=== Brano ===

Esce il volume Scritti di Massimo Minini edito da Silvana Editoriale.

Questo libro tenta di mettere disordine in tutto quest’ordine. Ordine dunque e disordine che fonda un nuovo ordine e così via. Ci sono argomenti seri trattati con leggerezza e il contrario, come in una doccia scozzese. Sono riuscito a trovare quasi tutti i testi che volevo salvare dall’oblio e li ho messi in ordine (o in disordine?). Ho molto citato, e continuo a farlo, Alighiero ma anche Boetti, nel tentativo di far sopravvivere una seppur pallida memoria indiretta di alcuni avvenimenti della mia vita che possono aver incrociato destini più alti. – Massimo Minini

La copertina, disegnata da Daniel Buren, è disponibile in 4 diversi colori. Il volume è attualmente disponibile per la vendita online nella sola versione con la copertina bianco-verde, le altre versioni del volume saranno disponibili per l’acquisto a breve.

===

- _Prove_:
1 > Chi ha disegnato la copertina del volume presentato nel brano?
2 > Per favore, trascrivi dal brano il tratto che va da "La copertina, disegnata" fino a "l’acquisto a breve.".

=== Insieme di dati ===

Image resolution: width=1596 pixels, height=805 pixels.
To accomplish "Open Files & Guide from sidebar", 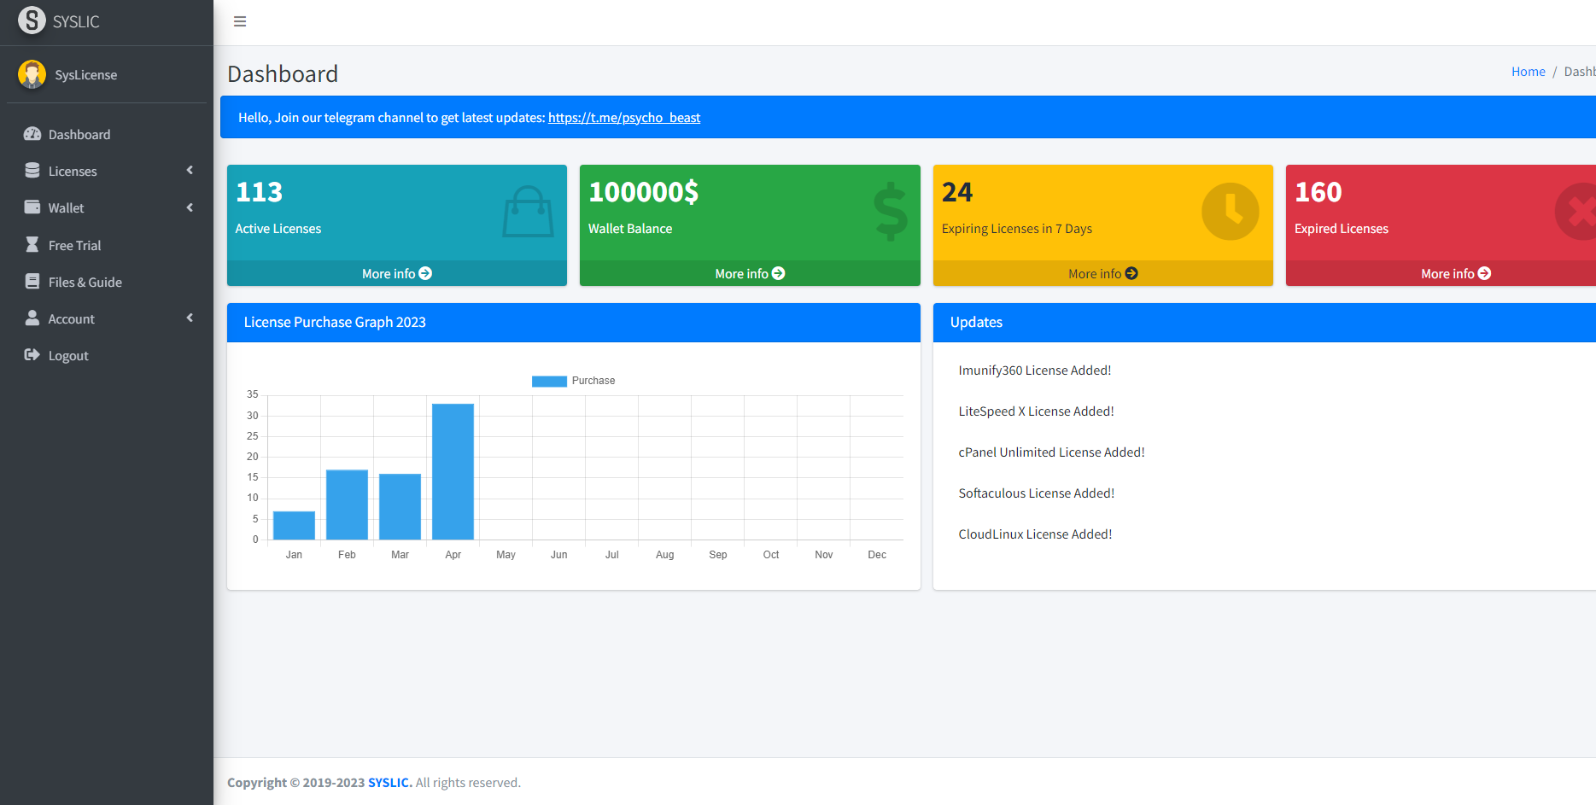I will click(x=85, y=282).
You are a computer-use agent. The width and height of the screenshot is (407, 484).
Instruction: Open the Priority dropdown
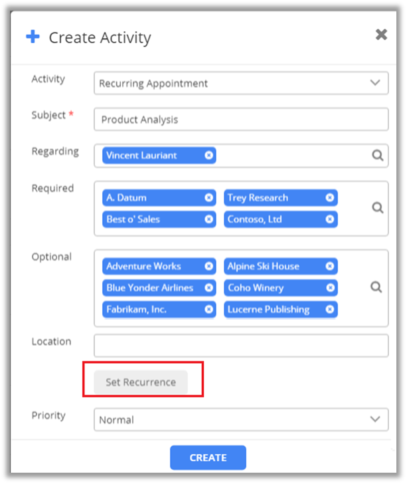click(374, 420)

===

- _Risposte svolte_:
1 > Daniel Buren.

2 >
La copertina, disegnata da Daniel Buren, è disponibile in 4 diversi colori. Il volume è attualmente disponibile per la vendita online nella sola versione con la copertina bianco-verde, le altre versioni del volume saranno disponibili per l’acquisto a breve.